• Exercise description:
Please express the listing as a numbered list, from the line with "The height and" to the line with "The width and", leaving out any blank lines.

• Records to process:
begin
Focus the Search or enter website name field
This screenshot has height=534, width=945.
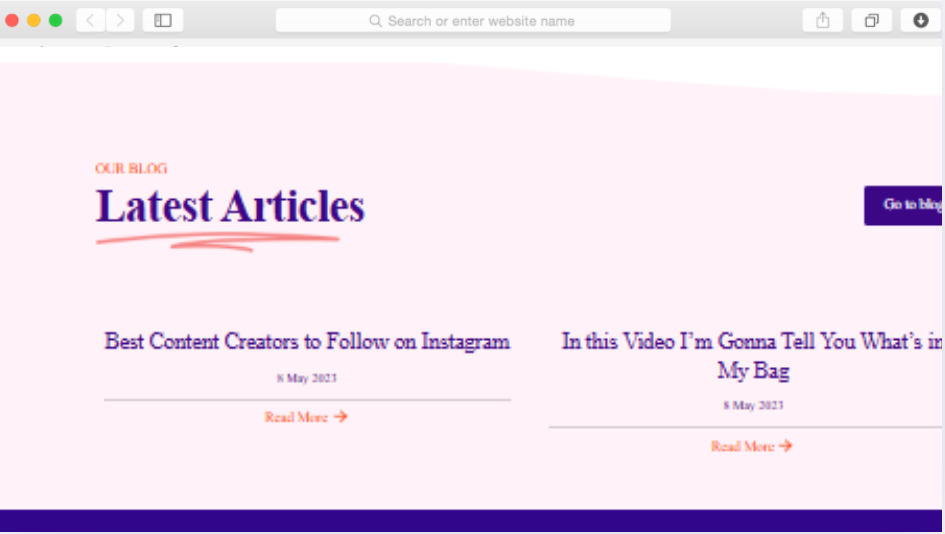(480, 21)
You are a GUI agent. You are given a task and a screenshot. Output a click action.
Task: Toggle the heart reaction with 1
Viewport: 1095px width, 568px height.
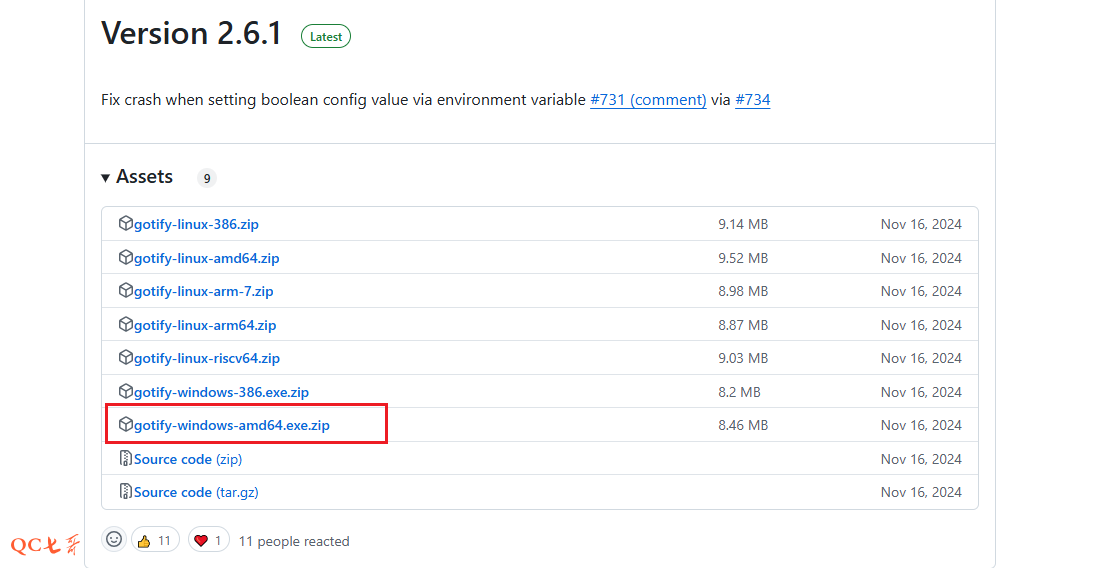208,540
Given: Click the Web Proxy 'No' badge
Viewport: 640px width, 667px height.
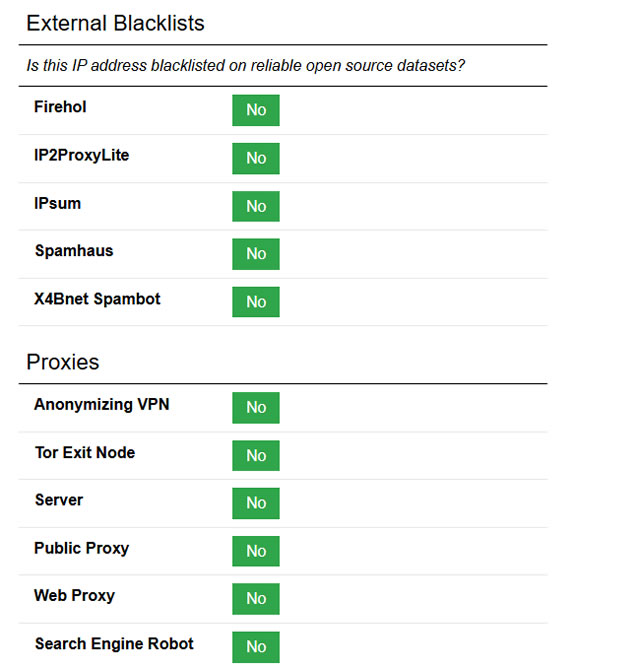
end
begin
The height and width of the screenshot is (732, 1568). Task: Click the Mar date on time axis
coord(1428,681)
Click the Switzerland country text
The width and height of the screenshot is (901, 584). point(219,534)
end
• Solution for this exercise:
1. The height and width of the screenshot is (732, 1568). Task: Click the Mar date on time axis
2. coord(1428,681)
3. Click the Switzerland country text
4. The width and height of the screenshot is (901, 584). point(219,534)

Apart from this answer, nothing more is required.